— PRZYTOCZONY FRAGMENT —
————

Po chwili do pomieszczenia wchodzi dziewczynka, dziesięć do dwunastu lat. Kocham ją, traktuję jak młodszą siostrę, ona mnie jak starszego brata, ale nie jesteśmy rodzeństwem, to tak jakbyśmy się po prostu zaleźli na jakiejś nieskończenie wielkiej pustyni, spotkali się na niej, i od tej pory wszędzie wędrowali razem, bardzo się o nią troszczę.
Weszła tu przez nieistniejące na zewnątrz wejście. Chwali się,  " popatrz, ja też stałam się kwiatem", obróciła się jakby tańcząc chciała mi pokazać swoją mackę, zza jej pleców również wystają macki, teraz zarówno u niej jak i u siebie widzę, że to nie macki a łodygi, zakończone pięknymi kwiatami.
Jej kwiaty wyglądają jak lilie

moje jak czarne lilie
Jestem smutny ze względu na to, że ona też stała się człowiekiem-kwiatem. Takim jak my jest trudno, a żeby się nim stać, trzeba wiele poświęcić. Aby stać się człowiekiem kwiatem należy przeciąć się od szyi w dół na dwie części.
Po przecięciu ciało się zrasta, ubranie pozostaje rozcięte, chociaż zwykły człowiek tego nie zauważy, i w dalszym ciągi widzi kompletny ubiór. "Ceremonii" przecięcia nie można zatrzymać, musi zostać zakończona, w przeciwnym razie stanie się z nowym człowiekiem-kwiatem coś strasznego, lecz nie wiem co.
Widzę, że w dziewczynkę wciąż jest wbity miecz, wciąż rytuał nie został zakończony, przecinam do końca, wiem że jej życie jako człowieka-kwiata będzie trudne, lecz nie chcę aby stało jej się "coś strasznego", dziwię się bo pomimo kompletnego przecięcia, pod czymś na kształt peleryny( którą ma na sobie każdy człowiek-kwiat, składającej się z dwóch części lewej i prawej, rozciętej w trakcje rytuału, pod nią zawsze znajduje się zwykłe ubranie z doskonale widocznym śladem po przecięci), jej ubranie nie ma śladu cięcia. Kilkukrotnie obracam ją, ale ani z przodu ani z tyłu nie ma żadnych śladów.

————

— ZEBRANY MATERIAŁ —
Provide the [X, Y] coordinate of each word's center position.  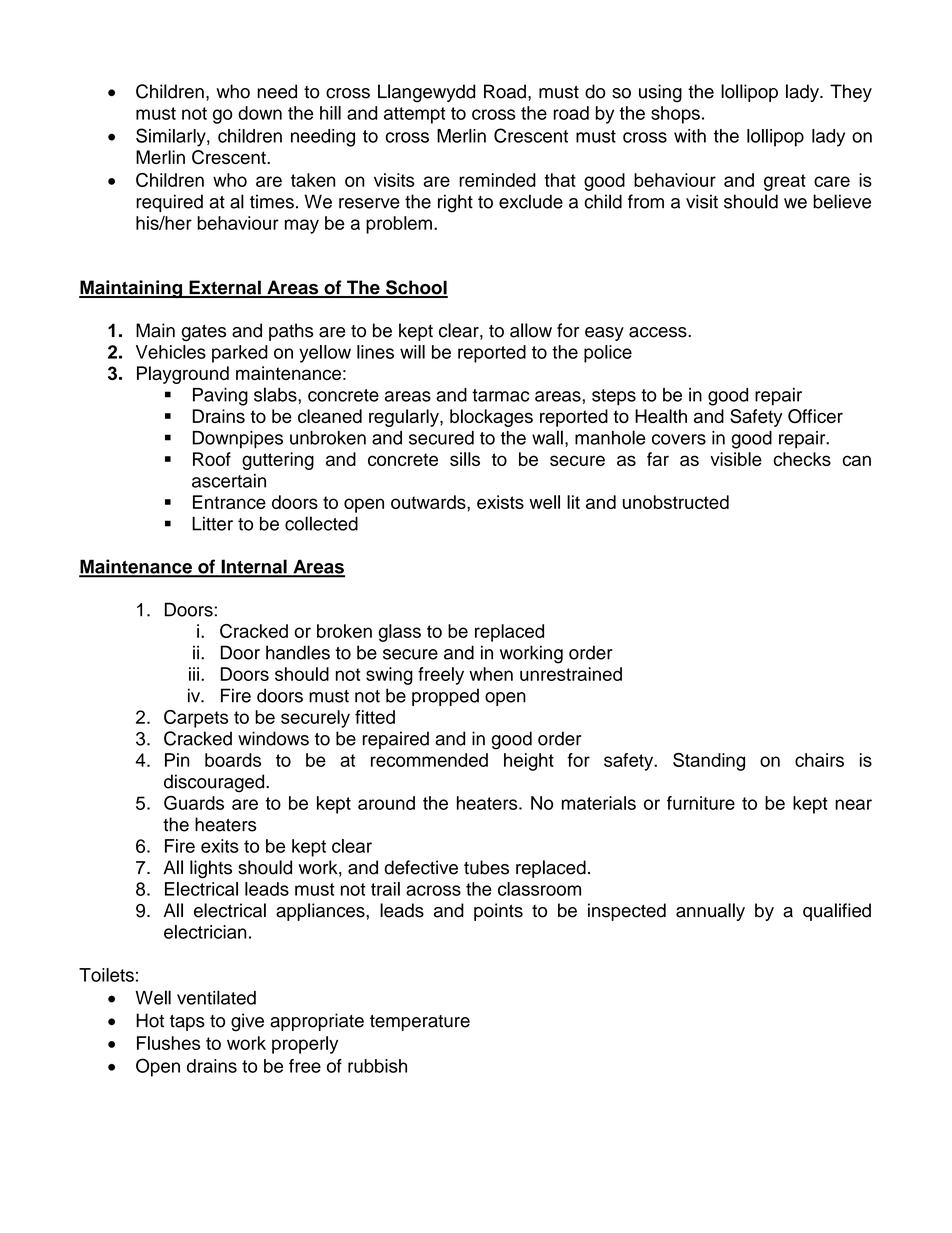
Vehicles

————

— ZADANIA DO WYKONANIA —
A: Proszę odpowiedzieć na poniższe pytania na podstawie przytoczonego fragmentu o ludziach-kwiatach:
(i) Ile lat ma dziewczynka, która wchodzi do pomieszczenia?
(ii) Do jakich kwiatów porównano kwiaty dziewczynki?
(iii) Co należy zrobić, aby stać się człowiekiem-kwiatem?
B: Proszę przetłumaczyć na język angielski następujące zdanie z przytoczonego fragmentu o ludziach-kwiatach: „Takim jak my jest trudno, a żeby się nim stać, trzeba wiele poświęcić.”
C: Proszę kontynuować przytoczony fragment o ludziach-kwiatach, zaczynając bezpośrednio po jego ostatnim zdaniu.

— UDZIELONE ODPOWIEDZI —
A:
(i) Od dziesięciu do dwunastu lat.
(ii) Do lilii.
(iii) Należy przeciąć się od szyi w dół na dwie części.

B: It is hard for those like us, and becoming one requires a great deal of sacrifice.

C:
Po chwili w pomieszczeniu pojawia się nowa postać, anioł, mówi że spełni jedno moje życzenie za to co zrobiłem przed chwilą. Zażyczyłem sobie 11 złotych 50 groszy, warte tyle co i w naszym świecie, nie chciałem żadnego wynagrodzenia za to co zrobiłem, a kwota wyżej wymieniona to pierwsze co przyszło mi na myśl. Anioł popatrzył a mnie ze zdziwieniem, " tylko tyle chcesz? przecież możesz mieć wszystko", próbował mnie przekonać, żeby skorzystać z okazji i zażyczyć sobie czegoś większego. Przekonał mnie, poprosiłem aby odnowił katedrę w której się znajdujemy, chcę ją zobaczyć w pełnej świetności. Wziąłem dziewczynkę na ręce i od tej pory wszędzie ją nosiłem. W ty czasie anioł zaczął odliczać od jednego w górę, pojawiło się więcej aniołów, zakurzona katedra ze zniszczonymi zdobieniami i walającym się wszędzie gruzem i wyszczerbionymi ścianami zamieniła się w najcudowniejsze miejsce jakie kiedykolwiek widziałem. wszędzie było jasno, choć nie pamiętam aby gdziekolwiek były źródła światła. Filary lśniły bielą a między nimi widać było złote barierki, aby można było się z pomiędzy filarów wychylić. Katedra zmieniła się nie do poznania, na szczycie tuż pod dachem koncert dawały anioły, katedra była swojego rodzaju muzeum i filharmonią w jednym, wszystkie ściany i sufity obwieszone były obrazami, niektóre z nich znałem, freskami, świętymi tekstami, dla przykładu obok znanego nam Nowego Testamentu wisiały Koran,Pięcioksiąg Mojrzeszowy  i inne księgi. Łuki między filarami zdobione były tropami różnych zwierząt. Pośród tekstów zatrzymałem się na chwilę przy jednym, była to duża karta zdobiona w typowy dla Semitów sposób, z tekstem w języku hebrajskim, obok tekstu hebrajskiego pojawił się tekst zrozumiały dla mnie, podejrzewam, że wszystkie teksty były tłumaczone na bieżąco dla człowieka który akurat chciał je przeczytać, Na karcie opisana była klątwa jak sprawić aby w czyimś domu pojawiły się robaki. Opisane było kiedy trzeba wypowiedzieć dane słowa, jakie warunki trzeba spełnić. Pamiętam iż zaklęcie trzeba był wypowiedzieć w dniu kozy, owcy lub barana, sąsiad mógł je wypowiedzieć niezależnie od dnia i klątwa zadziałała. Oczywiście obok wisiały też karty z innymi zaklęciami tak dobrymi jak i złymi.

Katedra wyglądała jak muzeum świata, zawierające w swoich zbiorach wszystko co możesz zobaczyć tu na Ziemi,
to co zostało stworzone przez człowieka i przez inne istoty.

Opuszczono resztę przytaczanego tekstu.